» Records for processing:

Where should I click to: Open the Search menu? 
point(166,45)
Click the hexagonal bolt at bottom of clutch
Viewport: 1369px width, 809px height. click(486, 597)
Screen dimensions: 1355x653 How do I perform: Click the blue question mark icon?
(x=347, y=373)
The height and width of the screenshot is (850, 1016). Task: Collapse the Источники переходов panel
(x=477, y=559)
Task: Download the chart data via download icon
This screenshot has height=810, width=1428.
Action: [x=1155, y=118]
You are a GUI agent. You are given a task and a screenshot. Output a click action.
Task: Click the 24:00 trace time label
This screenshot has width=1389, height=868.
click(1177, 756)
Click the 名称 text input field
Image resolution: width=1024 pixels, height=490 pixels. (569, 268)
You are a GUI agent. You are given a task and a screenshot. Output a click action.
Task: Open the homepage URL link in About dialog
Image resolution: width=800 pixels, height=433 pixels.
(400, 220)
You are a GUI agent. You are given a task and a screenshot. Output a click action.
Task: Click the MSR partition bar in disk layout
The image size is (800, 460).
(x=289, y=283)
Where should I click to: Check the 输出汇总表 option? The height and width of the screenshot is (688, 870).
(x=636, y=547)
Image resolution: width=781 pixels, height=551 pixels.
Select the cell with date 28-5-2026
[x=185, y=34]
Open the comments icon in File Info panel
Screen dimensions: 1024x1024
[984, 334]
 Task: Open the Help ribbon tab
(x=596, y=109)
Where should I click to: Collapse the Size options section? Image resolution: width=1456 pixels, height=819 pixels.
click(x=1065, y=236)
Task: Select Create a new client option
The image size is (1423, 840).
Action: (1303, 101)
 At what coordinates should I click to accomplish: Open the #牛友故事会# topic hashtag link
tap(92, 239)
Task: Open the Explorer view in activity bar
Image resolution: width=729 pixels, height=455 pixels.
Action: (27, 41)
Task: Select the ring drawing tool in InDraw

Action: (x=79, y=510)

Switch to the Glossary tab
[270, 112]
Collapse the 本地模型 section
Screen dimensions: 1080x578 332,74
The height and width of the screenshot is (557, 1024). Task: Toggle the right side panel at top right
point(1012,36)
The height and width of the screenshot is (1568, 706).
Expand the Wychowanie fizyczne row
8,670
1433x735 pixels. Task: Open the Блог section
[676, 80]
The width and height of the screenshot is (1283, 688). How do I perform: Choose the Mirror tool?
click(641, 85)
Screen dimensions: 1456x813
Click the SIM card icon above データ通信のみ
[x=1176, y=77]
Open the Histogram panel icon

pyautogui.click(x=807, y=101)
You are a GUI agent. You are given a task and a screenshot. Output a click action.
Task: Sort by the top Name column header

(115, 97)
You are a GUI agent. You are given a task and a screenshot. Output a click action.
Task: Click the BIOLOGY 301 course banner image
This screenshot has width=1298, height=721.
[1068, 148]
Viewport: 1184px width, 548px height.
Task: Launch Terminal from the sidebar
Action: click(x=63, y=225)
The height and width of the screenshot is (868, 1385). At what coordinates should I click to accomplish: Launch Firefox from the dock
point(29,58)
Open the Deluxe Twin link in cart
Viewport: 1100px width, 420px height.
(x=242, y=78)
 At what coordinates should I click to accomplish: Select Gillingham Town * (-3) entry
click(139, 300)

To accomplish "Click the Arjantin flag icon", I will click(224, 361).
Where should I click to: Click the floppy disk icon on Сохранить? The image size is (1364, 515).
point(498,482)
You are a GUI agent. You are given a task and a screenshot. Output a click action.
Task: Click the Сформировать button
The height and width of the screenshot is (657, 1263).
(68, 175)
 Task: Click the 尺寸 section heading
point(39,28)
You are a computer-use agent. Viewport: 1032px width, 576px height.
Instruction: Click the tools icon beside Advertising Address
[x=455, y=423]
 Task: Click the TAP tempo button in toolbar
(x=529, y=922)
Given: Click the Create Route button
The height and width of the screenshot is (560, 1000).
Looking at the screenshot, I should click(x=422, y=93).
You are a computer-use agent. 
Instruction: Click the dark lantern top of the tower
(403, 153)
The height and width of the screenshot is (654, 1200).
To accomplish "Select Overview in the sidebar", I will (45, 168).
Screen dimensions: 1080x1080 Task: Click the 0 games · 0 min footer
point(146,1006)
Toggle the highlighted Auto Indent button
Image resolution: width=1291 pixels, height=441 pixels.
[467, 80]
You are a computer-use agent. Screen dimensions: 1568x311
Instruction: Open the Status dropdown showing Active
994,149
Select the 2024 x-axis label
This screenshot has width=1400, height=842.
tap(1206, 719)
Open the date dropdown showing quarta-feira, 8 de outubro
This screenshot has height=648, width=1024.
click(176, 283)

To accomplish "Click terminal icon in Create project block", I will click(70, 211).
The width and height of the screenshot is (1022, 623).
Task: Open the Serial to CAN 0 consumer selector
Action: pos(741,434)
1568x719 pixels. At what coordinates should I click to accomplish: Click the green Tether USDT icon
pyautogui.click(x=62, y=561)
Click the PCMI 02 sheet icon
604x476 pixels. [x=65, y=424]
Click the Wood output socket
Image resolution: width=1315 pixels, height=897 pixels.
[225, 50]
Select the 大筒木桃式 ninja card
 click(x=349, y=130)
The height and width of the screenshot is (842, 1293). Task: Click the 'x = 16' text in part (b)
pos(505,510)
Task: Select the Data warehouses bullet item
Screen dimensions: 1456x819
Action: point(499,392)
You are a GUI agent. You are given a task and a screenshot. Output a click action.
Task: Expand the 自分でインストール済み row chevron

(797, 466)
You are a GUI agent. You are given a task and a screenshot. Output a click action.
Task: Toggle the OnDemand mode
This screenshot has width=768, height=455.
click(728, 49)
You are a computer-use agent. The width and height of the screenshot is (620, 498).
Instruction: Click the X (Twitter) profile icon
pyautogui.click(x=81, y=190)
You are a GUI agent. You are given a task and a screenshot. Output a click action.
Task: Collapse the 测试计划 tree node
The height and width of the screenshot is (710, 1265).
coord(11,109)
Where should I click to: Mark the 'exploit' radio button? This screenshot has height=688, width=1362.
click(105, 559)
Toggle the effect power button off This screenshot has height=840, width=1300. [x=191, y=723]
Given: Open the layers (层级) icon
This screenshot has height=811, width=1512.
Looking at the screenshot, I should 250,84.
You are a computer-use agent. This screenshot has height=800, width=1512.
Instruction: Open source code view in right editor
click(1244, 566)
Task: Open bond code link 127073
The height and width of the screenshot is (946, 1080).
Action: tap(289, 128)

» Exercise brief:
In full and exactly as written, repeat the data.

» Problem solution:
Where should I click to: Open the Search menu? 
point(166,45)
Click the hexagonal bolt at bottom of clutch
Viewport: 1369px width, 809px height. click(486, 597)
Screen dimensions: 1355x653 How do I perform: Click the blue question mark icon?
(x=347, y=373)
The height and width of the screenshot is (850, 1016). Task: Collapse the Источники переходов panel
(x=477, y=559)
Task: Download the chart data via download icon
This screenshot has height=810, width=1428.
Action: [x=1155, y=118]
You are a GUI agent. You are given a task and a screenshot. Output a click action.
Task: Click the 24:00 trace time label
This screenshot has width=1389, height=868.
click(1177, 756)
Click the 名称 text input field
Image resolution: width=1024 pixels, height=490 pixels. (569, 268)
You are a GUI agent. You are given a task and a screenshot. Output a click action.
Task: Open the homepage URL link in About dialog
Image resolution: width=800 pixels, height=433 pixels.
(400, 220)
You are a GUI agent. You are given a task and a screenshot. Output a click action.
Task: Click the MSR partition bar in disk layout
The image size is (800, 460).
(x=289, y=283)
Where should I click to: Check the 输出汇总表 option? The height and width of the screenshot is (688, 870).
(x=636, y=547)
Image resolution: width=781 pixels, height=551 pixels.
Select the cell with date 28-5-2026
[x=185, y=34]
Open the comments icon in File Info panel
Screen dimensions: 1024x1024
[984, 334]
 Task: Open the Help ribbon tab
(x=596, y=109)
Where should I click to: Collapse the Size options section? Image resolution: width=1456 pixels, height=819 pixels.
click(x=1065, y=236)
Task: Select Create a new client option
The image size is (1423, 840).
Action: (1303, 101)
 At what coordinates should I click to accomplish: Open the #牛友故事会# topic hashtag link
tap(92, 239)
Task: Open the Explorer view in activity bar
Image resolution: width=729 pixels, height=455 pixels.
Action: (27, 41)
Task: Select the ring drawing tool in InDraw

Action: (x=79, y=510)

Switch to the Glossary tab
[270, 112]
Collapse the 本地模型 section
Screen dimensions: 1080x578 332,74
The height and width of the screenshot is (557, 1024). Task: Toggle the right side panel at top right
point(1012,36)
The height and width of the screenshot is (1568, 706).
Expand the Wychowanie fizyczne row
8,670
1433x735 pixels. Task: Open the Блог section
[676, 80]
The width and height of the screenshot is (1283, 688). How do I perform: Choose the Mirror tool?
click(641, 85)
Screen dimensions: 1456x813
Click the SIM card icon above データ通信のみ
[x=1176, y=77]
Open the Histogram panel icon

pyautogui.click(x=807, y=101)
You are a GUI agent. You are given a task and a screenshot. Output a click action.
Task: Sort by the top Name column header

(115, 97)
You are a GUI agent. You are given a task and a screenshot. Output a click action.
Task: Click the BIOLOGY 301 course banner image
This screenshot has width=1298, height=721.
[1068, 148]
Viewport: 1184px width, 548px height.
Task: Launch Terminal from the sidebar
Action: click(x=63, y=225)
The height and width of the screenshot is (868, 1385). At what coordinates should I click to accomplish: Launch Firefox from the dock
point(29,58)
Open the Deluxe Twin link in cart
Viewport: 1100px width, 420px height.
(x=242, y=78)
 At what coordinates should I click to accomplish: Select Gillingham Town * (-3) entry
click(139, 300)

To accomplish "Click the Arjantin flag icon", I will click(224, 361).
Where should I click to: Click the floppy disk icon on Сохранить? The image size is (1364, 515).
point(498,482)
You are a GUI agent. You are given a task and a screenshot. Output a click action.
Task: Click the Сформировать button
The height and width of the screenshot is (657, 1263).
(68, 175)
 Task: Click the 尺寸 section heading
point(39,28)
You are a computer-use agent. Viewport: 1032px width, 576px height.
Instruction: Click the tools icon beside Advertising Address
[x=455, y=423]
 Task: Click the TAP tempo button in toolbar
(x=529, y=922)
Given: Click the Create Route button
The height and width of the screenshot is (560, 1000).
Looking at the screenshot, I should click(x=422, y=93).
You are a computer-use agent. 
Instruction: Click the dark lantern top of the tower
(403, 153)
The height and width of the screenshot is (654, 1200).
To accomplish "Select Overview in the sidebar", I will (45, 168).
Screen dimensions: 1080x1080 Task: Click the 0 games · 0 min footer
point(146,1006)
Toggle the highlighted Auto Indent button
Image resolution: width=1291 pixels, height=441 pixels.
[467, 80]
You are a computer-use agent. Screen dimensions: 1568x311
Instruction: Open the Status dropdown showing Active
994,149
Select the 2024 x-axis label
This screenshot has width=1400, height=842.
tap(1206, 719)
Open the date dropdown showing quarta-feira, 8 de outubro
This screenshot has height=648, width=1024.
click(176, 283)

To accomplish "Click terminal icon in Create project block", I will click(70, 211).
The width and height of the screenshot is (1022, 623).
Task: Open the Serial to CAN 0 consumer selector
Action: pos(741,434)
1568x719 pixels. At what coordinates should I click to accomplish: Click the green Tether USDT icon
pyautogui.click(x=62, y=561)
Click the PCMI 02 sheet icon
604x476 pixels. [x=65, y=424]
Click the Wood output socket
Image resolution: width=1315 pixels, height=897 pixels.
[225, 50]
Select the 大筒木桃式 ninja card
 click(x=349, y=130)
The height and width of the screenshot is (842, 1293). Task: Click the 'x = 16' text in part (b)
pos(505,510)
Task: Select the Data warehouses bullet item
Screen dimensions: 1456x819
Action: point(499,392)
You are a GUI agent. You are given a task and a screenshot. Output a click action.
Task: Expand the 自分でインストール済み row chevron

(797, 466)
You are a GUI agent. You are given a task and a screenshot. Output a click action.
Task: Toggle the OnDemand mode
This screenshot has width=768, height=455.
click(728, 49)
You are a computer-use agent. The width and height of the screenshot is (620, 498).
Instruction: Click the X (Twitter) profile icon
pyautogui.click(x=81, y=190)
You are a GUI agent. You are given a task and a screenshot. Output a click action.
Task: Collapse the 测试计划 tree node
The height and width of the screenshot is (710, 1265).
coord(11,109)
Where should I click to: Mark the 'exploit' radio button? This screenshot has height=688, width=1362.
click(105, 559)
Toggle the effect power button off This screenshot has height=840, width=1300. [x=191, y=723]
Given: Open the layers (层级) icon
This screenshot has height=811, width=1512.
Looking at the screenshot, I should 250,84.
You are a computer-use agent. This screenshot has height=800, width=1512.
Instruction: Open source code view in right editor
click(1244, 566)
Task: Open bond code link 127073
The height and width of the screenshot is (946, 1080).
Action: tap(289, 128)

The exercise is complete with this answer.